15 August 2016

Groundbreaking: When the mobile phone became a bank


At 17:46 on a Monday, a mobile money customer transfers Shs20,000 to a bank account known as MoKash. Two minutes later, the customer receives a message, that in part, reads “…You qualify for a MoKash loan Shs30,000.” The customer goes ahead and applies for the loan and at 17:51 hours, the loan is approved.

Within a month, the customer is required to payback Shs32,700. The loan approval process happened in a few seconds, which is unlike in the traditional banking sector.

Last week, Commercial Bank of Africa (CBA) Uganda and MTN Uganda launched a service that allows mobile phone owners to save and apply for micro-loans. After at least more than six months, the product secured approval from Bank of Uganda (BoU) to eventually become operational. This will make Uganda the third country after Tanzania and Kenya to launch a similar micro savings and micro loans product.

“We have invested $20m (Shs67.3b) in research and development in innovative products such as M-Shwari in Kenya and M-Pawa in Tanzania. The era of bank branches spread all over the country is coming to an end. The mobile phone is now your branch. It means that millions of mobile money subscribers can now have the full service of a bank on their phones,” says Mr Samuel Odeke, the chief executive officer, CBA Uganda.

In 2012, CBA Kenya partnered with Safaricom, Kenya’s largest telecom company to provide a micro-savings and micro-lending platform. Statistics show that M-Shwari has about 15 million customers as end of June 2016. In terms of savings, the total for the same period is estimated at $82m (Shs276b).

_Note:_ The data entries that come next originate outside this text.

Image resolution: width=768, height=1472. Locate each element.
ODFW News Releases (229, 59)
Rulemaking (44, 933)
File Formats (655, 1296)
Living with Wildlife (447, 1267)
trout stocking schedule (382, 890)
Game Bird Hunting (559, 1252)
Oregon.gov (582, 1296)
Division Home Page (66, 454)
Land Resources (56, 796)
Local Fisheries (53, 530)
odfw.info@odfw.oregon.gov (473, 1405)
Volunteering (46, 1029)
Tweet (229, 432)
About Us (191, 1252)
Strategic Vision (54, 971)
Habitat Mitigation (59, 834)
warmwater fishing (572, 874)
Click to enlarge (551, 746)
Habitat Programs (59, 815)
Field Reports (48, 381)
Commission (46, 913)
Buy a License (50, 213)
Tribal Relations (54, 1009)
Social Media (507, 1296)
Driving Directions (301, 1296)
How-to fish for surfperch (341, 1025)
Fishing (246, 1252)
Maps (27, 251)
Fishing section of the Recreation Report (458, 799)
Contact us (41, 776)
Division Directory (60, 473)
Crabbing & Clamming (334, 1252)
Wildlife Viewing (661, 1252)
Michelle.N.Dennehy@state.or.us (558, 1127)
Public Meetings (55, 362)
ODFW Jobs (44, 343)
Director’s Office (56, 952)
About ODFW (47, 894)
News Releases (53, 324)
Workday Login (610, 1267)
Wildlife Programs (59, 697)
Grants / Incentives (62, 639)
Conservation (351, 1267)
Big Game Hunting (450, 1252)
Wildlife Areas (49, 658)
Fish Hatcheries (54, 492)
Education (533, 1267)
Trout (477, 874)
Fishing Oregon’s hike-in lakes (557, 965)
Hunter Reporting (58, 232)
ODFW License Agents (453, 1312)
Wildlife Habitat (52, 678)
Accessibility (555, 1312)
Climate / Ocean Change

CBA had also issued loans worth $1.3b (Shs4.4 trillion) through M-Shwari alone.

Following the success of in Kenya, CBA teamed up with Vodacom in Tanzania in 2014 for the launch of M-Pawa, a product similar to M-Shwari. As at end of June 2016, 63 per cent of users had saved about $5.7m (Shs20b). Borrowing had hit $22m (Shs75b) by end of June 2016. In Tanzania, there are about 5 million people using this M-Pawa.

Both products use the mobile money service, M-Pesa.
The Kenyan and Tanzanian story had to be replicated in Uganda since mobile money has become the most popular form of transferring money. It is estimated that Uganda has about 20 million mobile money users, of which more than 7 million are with MTN Uganda. According to Mr Phrase Lubega, the general manager mobile financial services at MTN Uganda, the telecom transacts about Shs900b a month.

Already by Thursday last week, MTN Uganda reveals that about 83,000 people had signed up to MoKash. The projection is that by end of September 2016, over one million people will have subscribed to the service. Already, mobile money users exceed the number of people who hold bank accounts. Bank accounts are estimated at just short of 5 million people.

A threat to banking
Traditional banking is known for its bureaucracy in the various processes, including account opening and applying for a loan. On average, it can take up-to a month to process a loan in a commercial bank. Additionally, borrowing small amounts Shs100,000 to Shs1m is in most cases close to impossible.

“MoKash allows one to securely save money and take out loans in no more than six seconds on a savings account. MoKash will allow a parent, teacher, boda-boda rider, farmer to have an actual operational bank account on the mobile phone. You can automatically save as little as Shs50 and earn interest on your savings. A conventional bank account will not give you this sort of saving amount. You can borrow Shs1m instantly without being asked for collateral such as a land title and there is no need to sign documents,” Mr Odeke adds.

In Kenya, the service is popular with small corner shop businesses that may require short-term funds that a bank may not have. It has been noted before that mobile money is the most popular cashless payment option in Uganda. It is also considered a threat to traditional banking – according to some. However, for some bankers, mobile money is not a threat but rather serves a market some banks cannot reach.

“The telecoms have been able to provide a product at a much less cost than banks. Mobile money is quick, simple, easy to use and cheap to deliver financial services. We cannot sit here and pretend that the mobile money territory is something a bank can do,” says Mr Patrick Mweheire, the CEO Stanbic Bank Uganda.

He adds that commercial banks will be able to serve many once agency banking comes into force. Stanbic Bank is looking to add at least another 400 agents around the country to deliver banking services. In February 2016, a law was approved that will see commercial banks use agents instead of setting up new “unprofitable” bricks and mortar branches, which the sector had been demanding for.

“We need to get agency banking to work. Also, Stanbic is working with MTN to have a similar product to MoKash,” Mr Mweheire points out.